ファイルにリンクされたイベントの一覧表示、追加、または削除

  1. JavaScript ファイルのリンクボタン をクリックします。
  2. JavaScript ファイルダイアログボックスで JavaScript エントリを選択し、次のいずれかの操作を行います。
    • 追加」をクリックして、その他の JavaScript ファイルを参照します。

    • 削除」をクリックして、選択した JavaScript エントリを削除します。

SVG インタラクティビティのアートワークへの追加

  1. SVG インタラクティビティパネルで、イベントを選択します (SVG イベントを参照してください)。

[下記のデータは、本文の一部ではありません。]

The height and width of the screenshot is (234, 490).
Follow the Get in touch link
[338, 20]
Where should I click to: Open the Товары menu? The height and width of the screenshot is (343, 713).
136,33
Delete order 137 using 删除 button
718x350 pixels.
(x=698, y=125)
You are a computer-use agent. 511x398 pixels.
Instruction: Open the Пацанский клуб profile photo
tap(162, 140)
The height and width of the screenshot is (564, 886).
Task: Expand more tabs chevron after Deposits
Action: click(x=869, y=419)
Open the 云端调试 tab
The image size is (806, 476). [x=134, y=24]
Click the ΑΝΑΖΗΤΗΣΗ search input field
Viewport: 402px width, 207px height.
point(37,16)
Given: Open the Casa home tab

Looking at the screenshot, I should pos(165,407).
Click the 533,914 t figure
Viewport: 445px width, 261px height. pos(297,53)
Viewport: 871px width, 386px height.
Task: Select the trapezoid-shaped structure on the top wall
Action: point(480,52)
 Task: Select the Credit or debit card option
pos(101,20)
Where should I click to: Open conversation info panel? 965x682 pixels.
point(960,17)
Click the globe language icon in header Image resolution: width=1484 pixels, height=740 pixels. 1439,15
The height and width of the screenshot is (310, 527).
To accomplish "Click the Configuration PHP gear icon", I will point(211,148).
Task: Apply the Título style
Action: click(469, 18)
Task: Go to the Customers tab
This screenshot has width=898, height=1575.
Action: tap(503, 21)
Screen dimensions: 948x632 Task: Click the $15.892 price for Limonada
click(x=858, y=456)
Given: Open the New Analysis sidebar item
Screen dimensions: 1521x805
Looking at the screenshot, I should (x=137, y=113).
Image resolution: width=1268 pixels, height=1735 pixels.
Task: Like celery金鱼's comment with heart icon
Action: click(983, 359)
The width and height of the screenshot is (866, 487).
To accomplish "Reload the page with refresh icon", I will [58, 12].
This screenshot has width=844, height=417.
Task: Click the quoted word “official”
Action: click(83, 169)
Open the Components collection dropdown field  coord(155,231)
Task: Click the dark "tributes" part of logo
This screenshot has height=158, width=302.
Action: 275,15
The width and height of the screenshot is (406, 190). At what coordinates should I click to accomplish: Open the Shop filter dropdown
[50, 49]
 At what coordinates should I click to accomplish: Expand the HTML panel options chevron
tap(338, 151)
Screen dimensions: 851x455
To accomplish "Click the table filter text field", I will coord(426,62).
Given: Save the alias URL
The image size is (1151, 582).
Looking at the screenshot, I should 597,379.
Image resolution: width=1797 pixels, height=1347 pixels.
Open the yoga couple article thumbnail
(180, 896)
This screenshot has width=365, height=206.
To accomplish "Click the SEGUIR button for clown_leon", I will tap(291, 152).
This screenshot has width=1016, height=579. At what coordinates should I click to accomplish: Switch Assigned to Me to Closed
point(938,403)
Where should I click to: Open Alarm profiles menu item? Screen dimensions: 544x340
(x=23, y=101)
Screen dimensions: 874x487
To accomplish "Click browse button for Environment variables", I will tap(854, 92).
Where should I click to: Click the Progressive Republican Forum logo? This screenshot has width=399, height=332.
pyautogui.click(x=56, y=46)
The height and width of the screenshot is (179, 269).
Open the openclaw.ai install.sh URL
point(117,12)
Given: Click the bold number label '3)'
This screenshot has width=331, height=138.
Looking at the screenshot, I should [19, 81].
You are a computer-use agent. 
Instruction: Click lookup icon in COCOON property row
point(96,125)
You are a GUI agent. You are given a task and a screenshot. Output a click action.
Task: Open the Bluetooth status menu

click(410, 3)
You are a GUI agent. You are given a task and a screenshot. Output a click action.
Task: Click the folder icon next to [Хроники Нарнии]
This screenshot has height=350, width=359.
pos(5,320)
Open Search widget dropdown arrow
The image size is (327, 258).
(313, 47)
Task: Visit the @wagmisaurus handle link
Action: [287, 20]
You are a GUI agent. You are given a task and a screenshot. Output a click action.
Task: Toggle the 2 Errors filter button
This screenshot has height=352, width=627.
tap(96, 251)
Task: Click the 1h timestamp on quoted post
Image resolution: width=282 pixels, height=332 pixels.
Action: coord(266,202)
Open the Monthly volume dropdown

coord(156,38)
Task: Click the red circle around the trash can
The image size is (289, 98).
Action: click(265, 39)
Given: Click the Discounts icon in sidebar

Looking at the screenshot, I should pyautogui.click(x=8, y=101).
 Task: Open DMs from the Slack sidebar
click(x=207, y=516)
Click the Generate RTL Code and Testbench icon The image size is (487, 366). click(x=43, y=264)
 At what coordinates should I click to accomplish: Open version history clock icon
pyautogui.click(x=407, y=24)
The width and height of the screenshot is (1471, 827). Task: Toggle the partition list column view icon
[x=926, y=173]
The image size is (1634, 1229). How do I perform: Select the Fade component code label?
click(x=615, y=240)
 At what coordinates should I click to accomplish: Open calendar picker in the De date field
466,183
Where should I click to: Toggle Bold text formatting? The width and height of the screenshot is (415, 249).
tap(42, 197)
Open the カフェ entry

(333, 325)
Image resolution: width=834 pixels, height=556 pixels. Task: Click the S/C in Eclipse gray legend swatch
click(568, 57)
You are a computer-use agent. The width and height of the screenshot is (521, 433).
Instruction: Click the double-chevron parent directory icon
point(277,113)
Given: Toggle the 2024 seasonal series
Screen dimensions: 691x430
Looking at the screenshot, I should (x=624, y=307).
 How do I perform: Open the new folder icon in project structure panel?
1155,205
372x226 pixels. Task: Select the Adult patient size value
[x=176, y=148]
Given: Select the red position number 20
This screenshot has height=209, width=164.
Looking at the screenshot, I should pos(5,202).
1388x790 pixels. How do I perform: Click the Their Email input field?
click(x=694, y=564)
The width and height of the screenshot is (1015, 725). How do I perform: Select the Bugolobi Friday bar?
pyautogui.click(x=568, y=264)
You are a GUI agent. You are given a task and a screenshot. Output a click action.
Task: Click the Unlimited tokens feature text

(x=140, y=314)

  2. 対応する JavaScript を入力して、Enter キーを押します。

SVG イベント

onfocusin

オブジェクト上にポインターを合わせるなど、オブジェクトにフォーカスが移動したときにアクションが実行されます。

onfocusout

オブジェクトがフォーカスを失ったとき(通常は、他のオブジェクトにフォーカスが移動したとき)にアクションが実行されます。

onactivate

オブジェクトがマウスでクリックされたとき、またはキーが押されたときに SVG 要素に応じたアクションが実行されます。

onmousedown

オブジェクト上でマウスボタンが押されたときにアクションが実行されます。

onmouseup

オブジェクト上でマウスボタンが放されたときにアクションが実行されます。

onclick

オブジェクト上でマウスがクリックされたときにアクションが実行されます。

onmouseover

オブジェクト上にポインターが移動したときにアクションが実行されます。

onmousemove

オブジェクト上にポインターが置かれている間、アクションが実行されます。

onmouseout

オブジェクトからポインターが離れたときにアクションが実行されます。

onkeydown

キーが押されたときにアクションが実行されます。

onkeypress

キーが押されている間、アクションが実行されます。

onkeyup

キーが放されたときにアクションが実行されます。

onload

ブラウザーによる SVG ファイルの解析が完了した時点でアクションが実行されます。このイベントは、1 回限りの初期化関数を呼び出すときに使用します。

onerror

オブジェクトを正常に読み込めなかった場合、またはその他のエラーが発生した場合にアクションが実行されます。

onabort

オブジェクトの読み込みが完了する前にページの読み込みが中断された場合にアクションが実行されます。

onunload

ウィンドウまたはフレームから SVG ドキュメントが削除されたときにアクションが実行されます。

onzoom

ドキュメントのズームレベルが変更されたときにアクションが実行されます。

onresize

ドキュメントの表示画面のサイズが変更されたときにアクションが実行されます。

onscroll

ドキュメントの表示画面が上下または左右にスクロールされたときにアクションが実行されます。

Web 向けに最適化された SVG 書き出しオプション

新しい SVG 書き出し(ファイル書き出しSVG)オプションを利用できます。この新たなワークフローによって、Web や画面のデザインプロジェクト向けに、標準化され Web 用に最適化された SVG ファイルを生成できるようになります。

利用可能なオプションは次のとおりです。

  • スタイル設定。結果のコードを SVG ファイルにどのように書き込むかを選択します。スタイル設定は、内部 CSS、インラインスタイル、プレゼンテーション属性から選択できます。
  • フォント:SVG ファイルでフォントを表現する方法を選択します。アウトラインはパス定義を保持し極めて互換性に優れています。
  • 画像:画像を文書内に埋め込んで保存するか、文書にリンクした外部ファイルとして保存するかを選択します。
  • オブジェクト ID:ID の種類(名前)を SVG ファイルのオブジェクトに割り当てる方法を選択します。レイヤー名、最小、固有の中から選択できます。このオプションでは、オブジェクトの名前が重複している場合の処理方法と、書き出された CSS でオブジェクトが命名される方法を指定します。
  • 小数:オブジェクトの位置の正確さについて、どの程度の情報量を保持するかを選択します。少数の値を大きくすると、オブジェクトのレイアウトがより正確になり、レンダリングされた SVG の視覚的な精度が向上します。ただし、小数の値を大きくすると、書き出された SVG のファイルサイズも大きくなります。
  • 縮小:空のグループとスペース(空白)を削除して SVG のファイルサイズを最適化します。このオプションを選択すると、SVG コードの読みやすさも低下します。
  • レスポンシブ:このオプションをオンにすると、生成された SVG がブラウザー内で拡大・縮小します。絶対サイズの値は書き込まれません。
  • コードを表示:デフォルトのテキストエディターで書き出されたコンテンツを開きます。
  • ブラウザーで表示(アイコン):デフォルトの Web ブラウザーで画像を表示します。